— Start —
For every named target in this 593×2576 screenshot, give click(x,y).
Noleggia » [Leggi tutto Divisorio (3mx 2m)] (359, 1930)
— End —
— Start —
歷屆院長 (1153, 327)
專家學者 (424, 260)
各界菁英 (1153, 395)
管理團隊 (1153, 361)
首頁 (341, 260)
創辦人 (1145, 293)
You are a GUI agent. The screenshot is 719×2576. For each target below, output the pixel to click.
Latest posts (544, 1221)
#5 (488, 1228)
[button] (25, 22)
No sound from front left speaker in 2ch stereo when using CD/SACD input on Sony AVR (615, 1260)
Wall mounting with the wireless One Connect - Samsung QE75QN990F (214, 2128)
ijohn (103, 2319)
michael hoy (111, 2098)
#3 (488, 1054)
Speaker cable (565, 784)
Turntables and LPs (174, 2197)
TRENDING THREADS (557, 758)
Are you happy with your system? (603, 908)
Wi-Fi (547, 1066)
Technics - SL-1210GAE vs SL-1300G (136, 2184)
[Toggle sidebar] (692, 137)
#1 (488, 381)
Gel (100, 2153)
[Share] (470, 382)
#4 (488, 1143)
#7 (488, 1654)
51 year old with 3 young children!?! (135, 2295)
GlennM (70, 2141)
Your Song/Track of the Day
— End —
▸ **Problem to work on**: Convert the items from the line containing "專家學者 (424, 260)" through the line containing "Are you happy with your system? (603, 908)" into a JSON list of strings, one string per line, with blank lines left out.

▸ **Response to the task**:
[
  "專家學者 (424, 260)",
  "各界菁英 (1153, 395)",
  "管理團隊 (1153, 361)",
  "首頁 (341, 260)",
  "創辦人 (1145, 293)",
  "You are a GUI agent. The screenshot is 719×2576. For each target below, output the pixel to click.",
  "Latest posts (544, 1221)",
  "#5 (488, 1228)",
  "[button] (25, 22)",
  "No sound from front left speaker in 2ch stereo when using CD/SACD input on Sony AVR (615, 1260)",
  "Wall mounting with the wireless One Connect - Samsung QE75QN990F (214, 2128)",
  "ijohn (103, 2319)",
  "michael hoy (111, 2098)",
  "#3 (488, 1054)",
  "Speaker cable (565, 784)",
  "Turntables and LPs (174, 2197)",
  "TRENDING THREADS (557, 758)",
  "Are you happy with your system? (603, 908)"
]